▸ **GOAL OF THE EXERCISE**: Find every line in the rows below that contains the word "will" and copy each of those lines out in full.

▸ **DATA EXCERPTS**:
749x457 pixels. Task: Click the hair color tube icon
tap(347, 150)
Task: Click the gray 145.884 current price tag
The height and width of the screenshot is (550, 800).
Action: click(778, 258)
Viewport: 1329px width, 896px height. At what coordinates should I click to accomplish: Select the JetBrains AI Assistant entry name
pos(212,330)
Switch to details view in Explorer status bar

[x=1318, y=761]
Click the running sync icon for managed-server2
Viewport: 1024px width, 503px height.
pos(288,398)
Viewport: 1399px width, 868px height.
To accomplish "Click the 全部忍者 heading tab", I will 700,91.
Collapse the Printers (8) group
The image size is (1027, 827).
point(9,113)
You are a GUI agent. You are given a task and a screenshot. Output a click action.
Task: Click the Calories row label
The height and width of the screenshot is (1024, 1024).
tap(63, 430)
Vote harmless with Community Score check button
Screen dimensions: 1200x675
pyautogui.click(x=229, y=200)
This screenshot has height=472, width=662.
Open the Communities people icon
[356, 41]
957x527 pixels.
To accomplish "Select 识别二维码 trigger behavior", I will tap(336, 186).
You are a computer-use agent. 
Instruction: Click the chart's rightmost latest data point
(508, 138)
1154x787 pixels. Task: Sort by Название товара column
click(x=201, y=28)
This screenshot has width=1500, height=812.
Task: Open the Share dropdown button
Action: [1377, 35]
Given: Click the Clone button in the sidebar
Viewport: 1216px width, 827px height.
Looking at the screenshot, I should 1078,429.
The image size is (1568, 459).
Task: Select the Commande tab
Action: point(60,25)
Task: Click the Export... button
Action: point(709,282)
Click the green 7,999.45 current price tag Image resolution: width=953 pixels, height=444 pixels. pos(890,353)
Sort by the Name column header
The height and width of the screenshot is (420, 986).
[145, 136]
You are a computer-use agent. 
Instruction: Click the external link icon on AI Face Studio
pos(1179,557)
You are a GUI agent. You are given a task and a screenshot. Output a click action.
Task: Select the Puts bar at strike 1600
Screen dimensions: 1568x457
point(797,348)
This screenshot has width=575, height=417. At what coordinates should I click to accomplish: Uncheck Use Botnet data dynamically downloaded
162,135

▸ **REPLY TO THE EXERCISE**:
To accomplish "Click the 全部忍者 heading tab", I will 700,91.
To accomplish "Select 识别二维码 trigger behavior", I will tap(336, 186).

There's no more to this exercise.